Ergotherapiebehandeling is nuttig in verband met de gevoeligheidsstoornissen van de bovenste en onderste ledematen. Functionele stoornissen van de extremiteiten worden ook verbeterd als onderdeel van deze therapie door middel van oefeningen die volgens de instructies ook kunnen worden aangepast aan het dagelijks leven. Ongeacht de medische trainingstherapie wordt wateraerobics aanbevolen.
Het drijfvermogen in het water maakt het bijzonder spierversterkend. Bovendien kan looptraining worden uitgevoerd voor alledaagse activiteiten. Veranderen van ondergrond, traplopen en het variëren van de snelheid trainen het evenwichtsgevoel en de gevoeligheid van de voeten.

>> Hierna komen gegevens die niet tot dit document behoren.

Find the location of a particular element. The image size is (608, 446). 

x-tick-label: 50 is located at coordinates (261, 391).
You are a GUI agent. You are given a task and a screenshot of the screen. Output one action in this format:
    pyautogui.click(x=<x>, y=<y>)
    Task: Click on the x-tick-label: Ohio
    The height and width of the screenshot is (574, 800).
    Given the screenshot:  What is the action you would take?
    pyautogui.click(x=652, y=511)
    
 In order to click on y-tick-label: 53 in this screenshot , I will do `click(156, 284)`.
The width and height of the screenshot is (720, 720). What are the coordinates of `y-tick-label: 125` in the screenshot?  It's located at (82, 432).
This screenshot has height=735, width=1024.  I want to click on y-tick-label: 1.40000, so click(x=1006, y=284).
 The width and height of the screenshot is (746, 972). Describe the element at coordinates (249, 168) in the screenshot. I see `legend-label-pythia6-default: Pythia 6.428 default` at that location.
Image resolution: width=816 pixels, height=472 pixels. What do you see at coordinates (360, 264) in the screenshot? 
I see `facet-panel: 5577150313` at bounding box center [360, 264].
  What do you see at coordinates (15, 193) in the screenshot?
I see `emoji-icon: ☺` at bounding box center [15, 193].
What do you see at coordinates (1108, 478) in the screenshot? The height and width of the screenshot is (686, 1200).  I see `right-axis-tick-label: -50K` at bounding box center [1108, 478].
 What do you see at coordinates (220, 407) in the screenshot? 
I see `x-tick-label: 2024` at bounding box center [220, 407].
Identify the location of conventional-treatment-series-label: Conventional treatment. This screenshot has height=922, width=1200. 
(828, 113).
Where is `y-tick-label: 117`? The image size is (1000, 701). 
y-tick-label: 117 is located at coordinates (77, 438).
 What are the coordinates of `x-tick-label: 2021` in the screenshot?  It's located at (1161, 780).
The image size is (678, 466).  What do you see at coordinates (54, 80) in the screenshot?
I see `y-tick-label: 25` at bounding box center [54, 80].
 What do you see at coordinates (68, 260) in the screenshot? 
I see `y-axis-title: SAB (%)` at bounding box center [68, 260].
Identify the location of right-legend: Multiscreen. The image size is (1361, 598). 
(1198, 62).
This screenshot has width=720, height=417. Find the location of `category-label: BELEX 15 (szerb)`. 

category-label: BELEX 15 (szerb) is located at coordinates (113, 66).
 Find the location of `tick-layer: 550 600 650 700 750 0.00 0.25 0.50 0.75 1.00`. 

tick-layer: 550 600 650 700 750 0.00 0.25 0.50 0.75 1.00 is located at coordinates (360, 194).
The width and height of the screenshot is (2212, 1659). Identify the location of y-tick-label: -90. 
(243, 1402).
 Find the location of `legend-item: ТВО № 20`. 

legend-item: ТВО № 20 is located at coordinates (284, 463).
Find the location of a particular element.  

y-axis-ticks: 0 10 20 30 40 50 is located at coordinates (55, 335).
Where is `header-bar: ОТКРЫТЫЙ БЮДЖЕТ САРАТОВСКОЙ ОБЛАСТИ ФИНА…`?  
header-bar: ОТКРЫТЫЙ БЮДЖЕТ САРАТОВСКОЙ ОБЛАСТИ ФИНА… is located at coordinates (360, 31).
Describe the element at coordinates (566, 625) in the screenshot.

Advies over thuiszorg en advies over hulpmiddelen is geïndiceerd bij ernstige progressie. Het plotselinge verlies van vaardigheden leidt bij veel mensen tot reactieve depressie. Psychologische ondersteuning bij het omgaan met ziekte of zelfhulpgroepen vergroten het begrip van de ziekte en helpen bij de aanpassing aan het dagelijks leven.